◆ **RECORD SET**:
>>>>>
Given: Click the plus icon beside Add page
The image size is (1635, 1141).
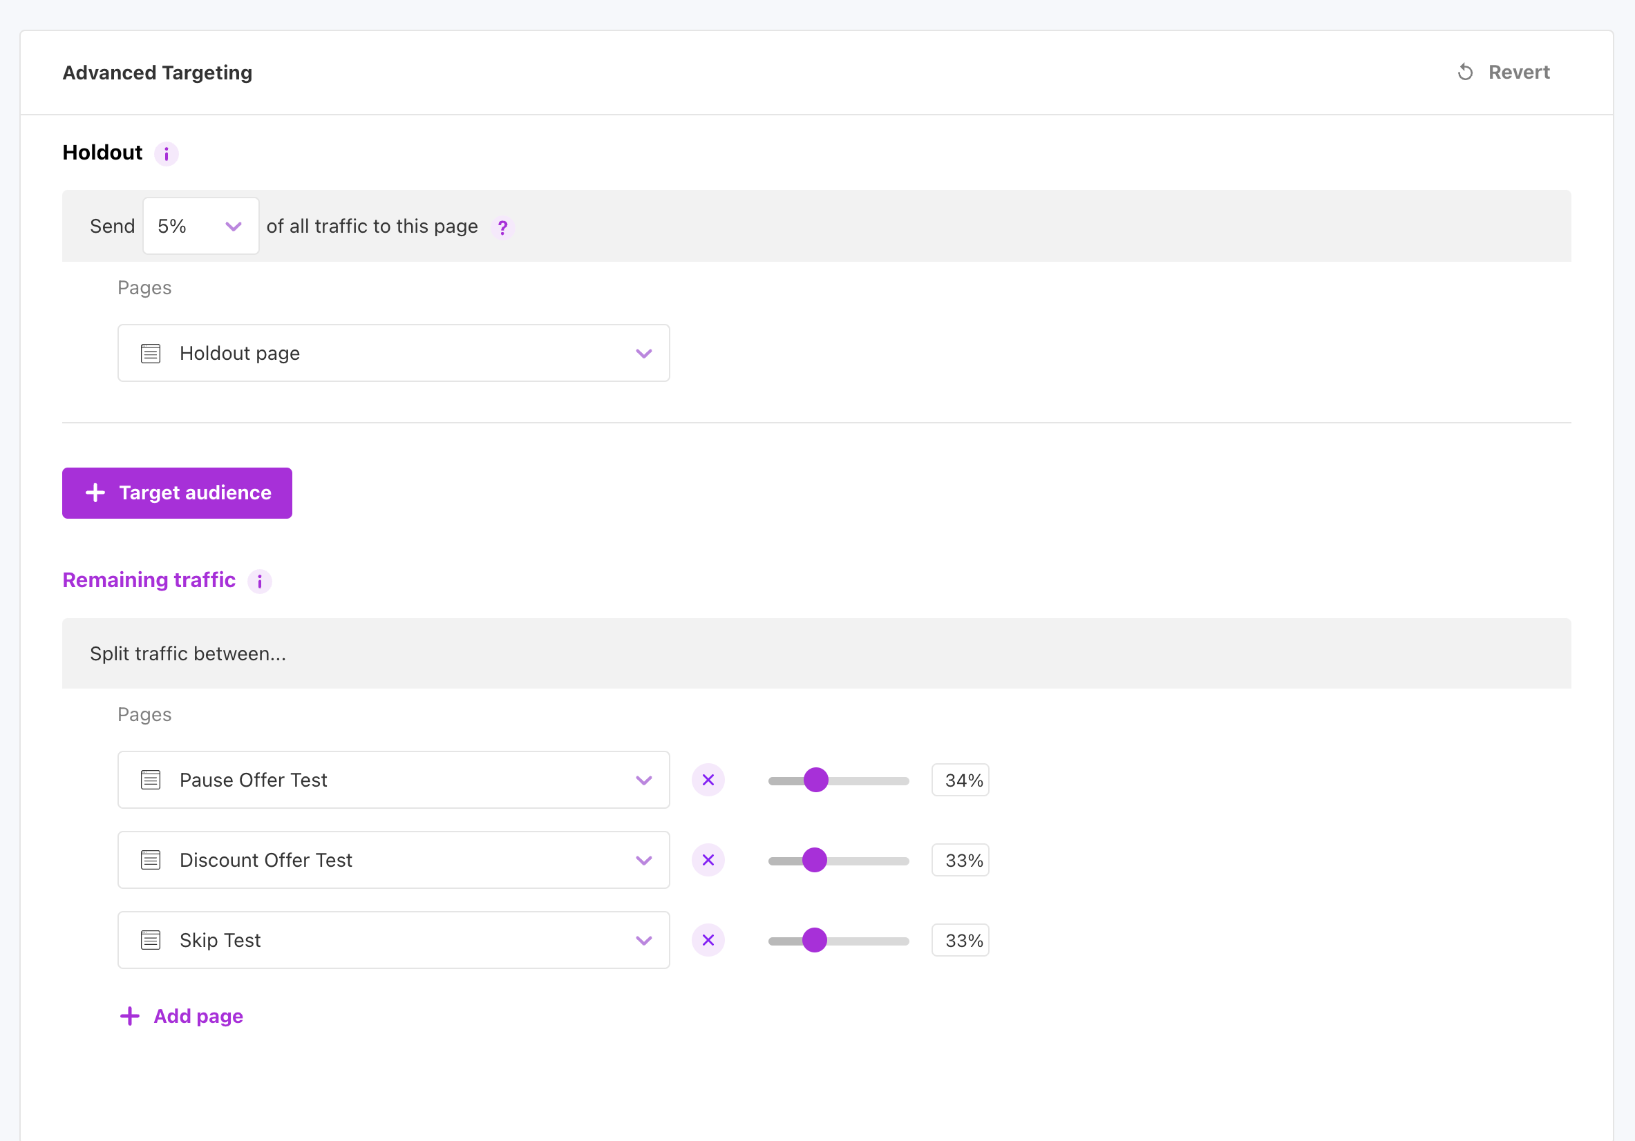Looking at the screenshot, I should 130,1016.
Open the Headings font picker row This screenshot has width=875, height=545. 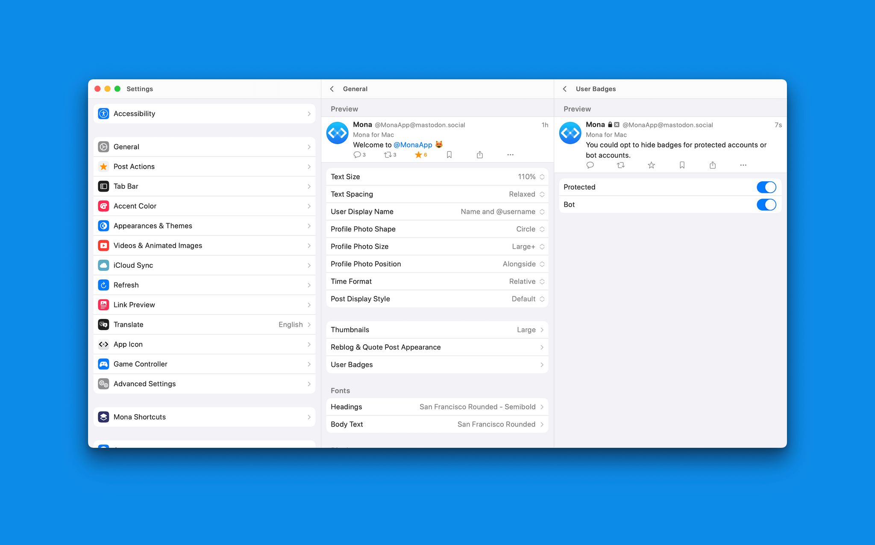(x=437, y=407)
<<<<<
>>>>>
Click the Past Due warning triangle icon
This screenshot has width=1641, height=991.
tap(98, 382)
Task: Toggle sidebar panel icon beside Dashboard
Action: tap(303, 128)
<<<<<
Across the entries above, find each line with the word "Click" and please copy it out.

◆ **EXERCISE SOLUTION**:
Given: Click the plus icon beside Add page
Click the Past Due warning triangle icon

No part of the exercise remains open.